Understanding Depression: Symptoms, Causes, and Treatments

photo of head bust print artwork
Photo by meo on Pexels.com


Depression is a serious mental health condition that affects millions of adults each year. It’s also a condition that many people don’t understand, so it can be difficult to recognize and treat.In this article, Dr. Charles Noplis will explain what depression is, how it presents itself, and how you can get help for the symptoms of this condition.

What is depression?

Depression is a mood disorder that affects the way you feel and think. It can cause you to have a sad, empty or irritable mood most of the time. Depression may also make it hard for you to do your daily activities.

Depression is not the same as being unhappy or in a blue mood. With depression, your feelings of sadness don’t go away with time or by using self-help strategies like exercise and healthy eating habits, which are helpful with mild forms of depression.

What are the symptoms of depression?

Depression is a mental illness that causes feelings of sadness, loss of interest in activities, and a lack of energy. It can also cause changes in appetite and sleep patterns, difficulty concentrating, and thoughts of suicide. The symptoms associated with depression may vary from person to person depending on their age or gender.
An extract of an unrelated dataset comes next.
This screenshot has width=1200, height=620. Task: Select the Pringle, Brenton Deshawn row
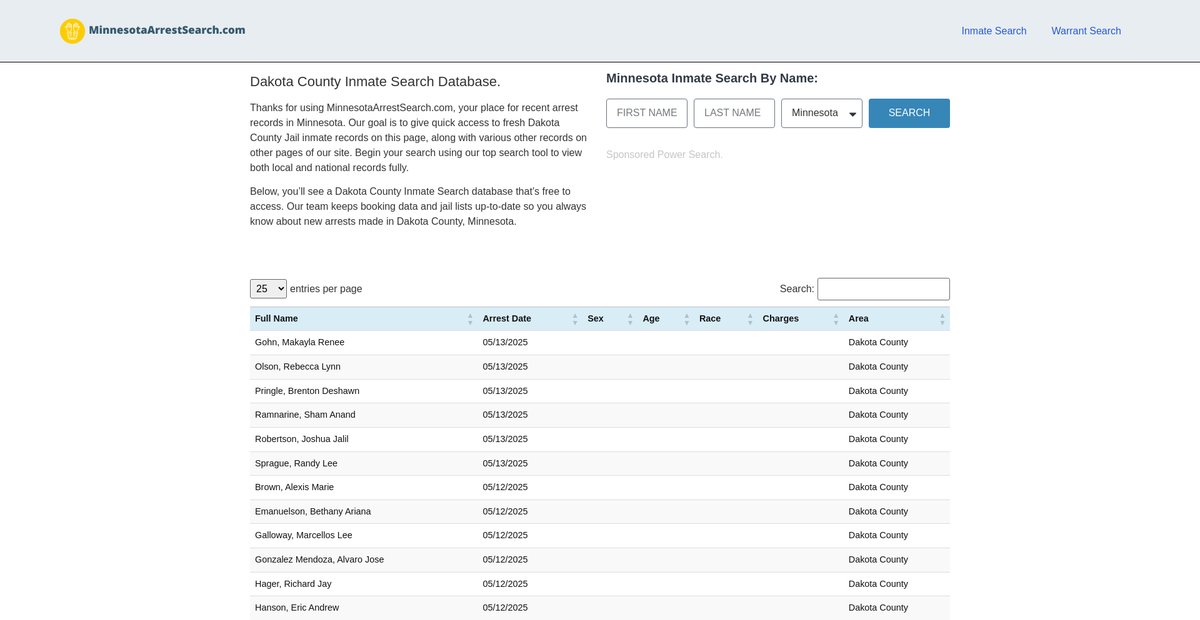click(307, 391)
In addition to these common symptoms listed above there are other things that might indicate if you’re experiencing depression:

Who gets depression and why?

Depression is a common illness that can affect anyone, regardless of age, gender or background. It’s estimated that 1 in 10 people will experience depression at some point during their lifetime. Depression is more common in women than men; however, men are less likely than women to seek treatment for their symptoms.

How is depression diagnosed?

Depression is a serious medical condition that affects the way you feel and think. It’s not a sign of weakness or something you can will away, but it is treatable.

If you suspect that someone has depression, it’s important to take them seriously and help them get treatment. If left untreated, depression can lead to other problems like substance abuse or suicide attempts (see below).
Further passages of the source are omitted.